/---
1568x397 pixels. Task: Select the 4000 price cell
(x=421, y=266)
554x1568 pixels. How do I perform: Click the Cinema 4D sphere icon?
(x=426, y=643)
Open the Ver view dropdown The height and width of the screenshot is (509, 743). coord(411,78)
\---
/---
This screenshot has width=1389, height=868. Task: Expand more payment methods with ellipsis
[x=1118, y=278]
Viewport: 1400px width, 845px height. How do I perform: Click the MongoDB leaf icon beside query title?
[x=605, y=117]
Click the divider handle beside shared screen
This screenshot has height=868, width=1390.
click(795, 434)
\---
■ WORK TASK:
Using the data above, print exactly the lines from the line that contains "1568x397 pixels. Task: Select" through the line that contains "Open the Ver", with both included.

■ PROBLEM SOLUTION:
1568x397 pixels. Task: Select the 4000 price cell
(x=421, y=266)
554x1568 pixels. How do I perform: Click the Cinema 4D sphere icon?
(x=426, y=643)
Open the Ver view dropdown The height and width of the screenshot is (509, 743). coord(411,78)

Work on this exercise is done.